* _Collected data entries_
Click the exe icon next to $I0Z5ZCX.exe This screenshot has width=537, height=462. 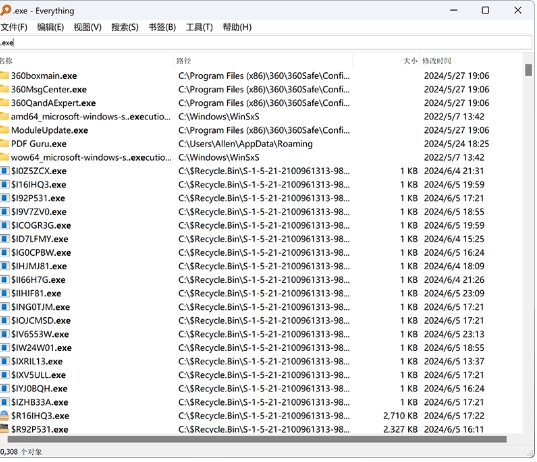point(4,171)
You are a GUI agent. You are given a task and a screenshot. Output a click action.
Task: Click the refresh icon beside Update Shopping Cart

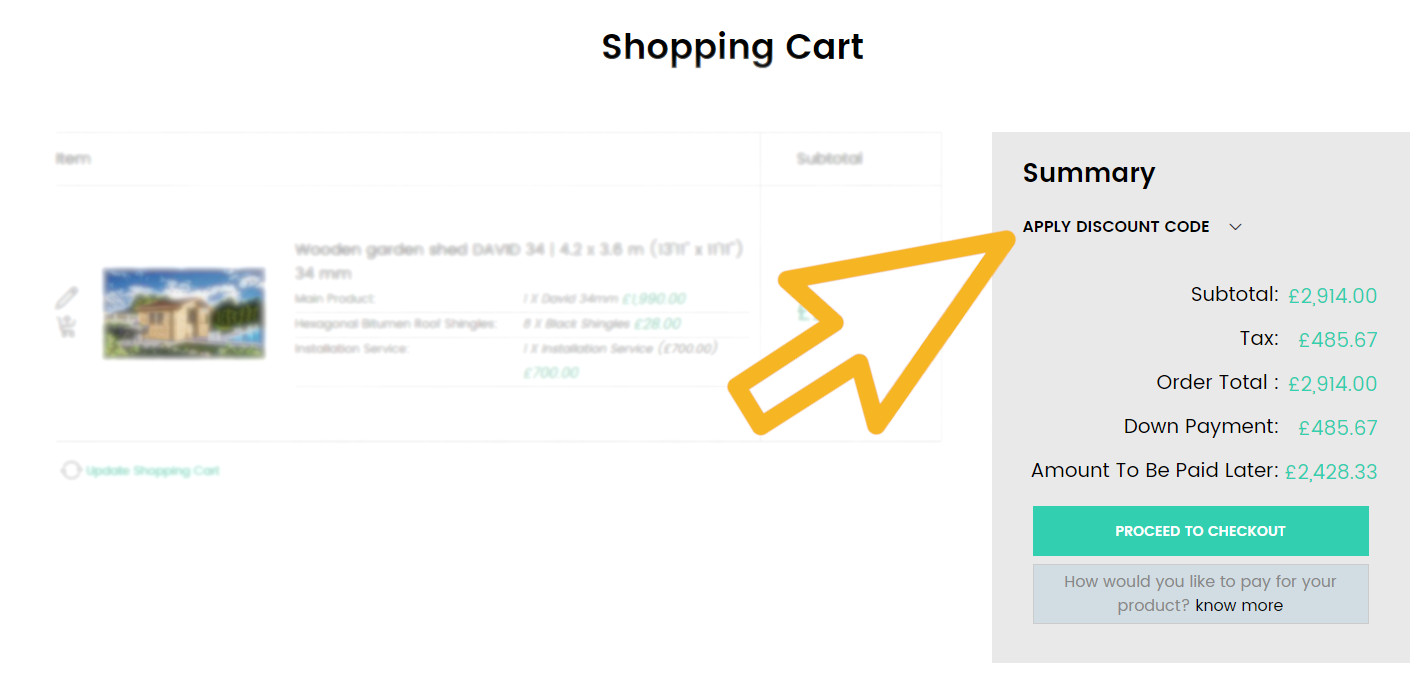pyautogui.click(x=71, y=470)
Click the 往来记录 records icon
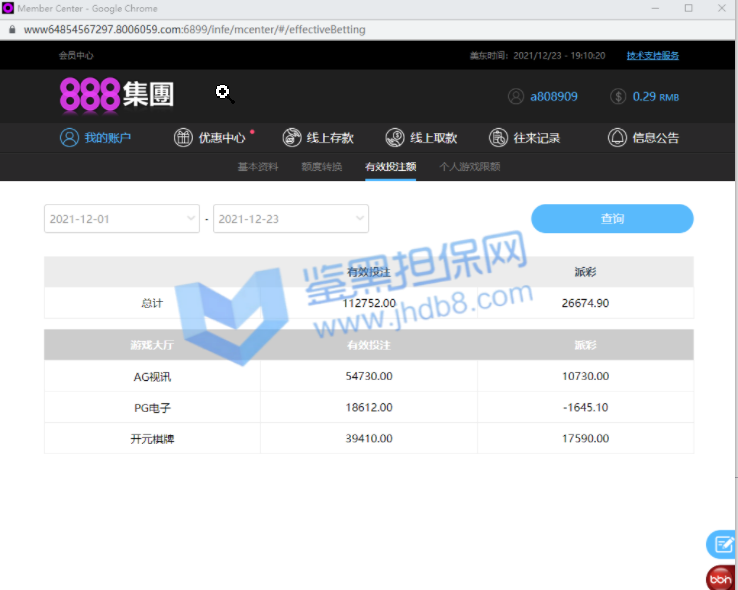This screenshot has height=590, width=738. [499, 138]
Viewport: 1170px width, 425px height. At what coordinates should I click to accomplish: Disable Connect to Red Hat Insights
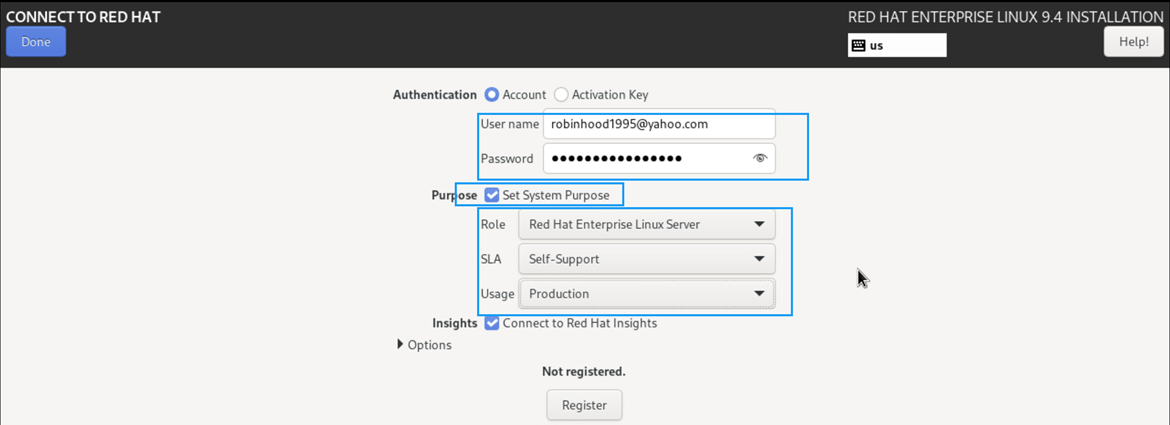(x=492, y=324)
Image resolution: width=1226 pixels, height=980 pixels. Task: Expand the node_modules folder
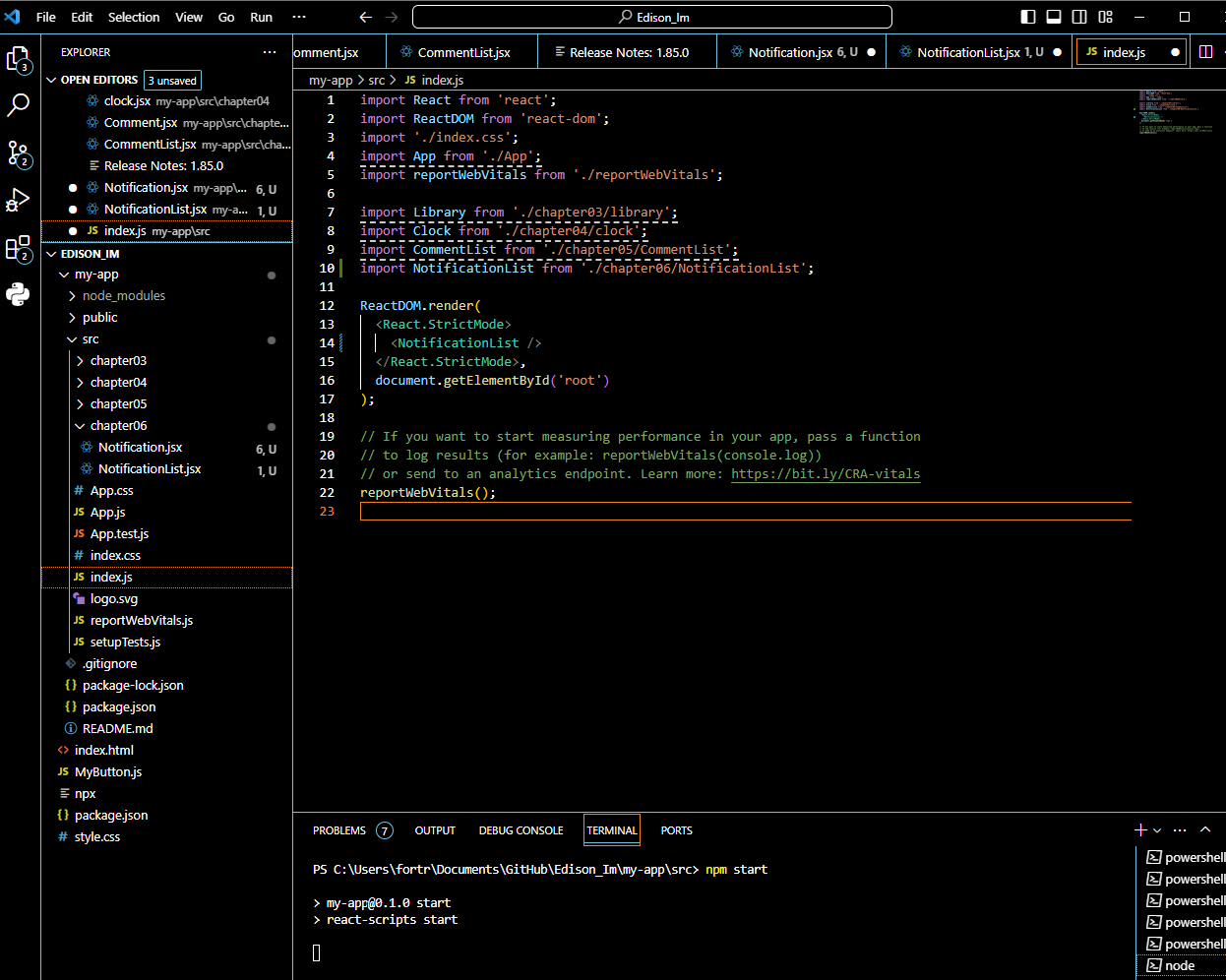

* _Task directions_
The required output is the lines from the one containing "Click the 往来记录 records icon" through the end of the records above, reproduced exactly, with no pictures.

* _Result of the task_
Click the 往来记录 records icon
This screenshot has height=590, width=738. [499, 138]
Viewport: 1170px width, 425px height. At what coordinates should I click to accomplish: Disable Connect to Red Hat Insights
(x=492, y=324)
Image resolution: width=1226 pixels, height=980 pixels. Task: Expand the node_modules folder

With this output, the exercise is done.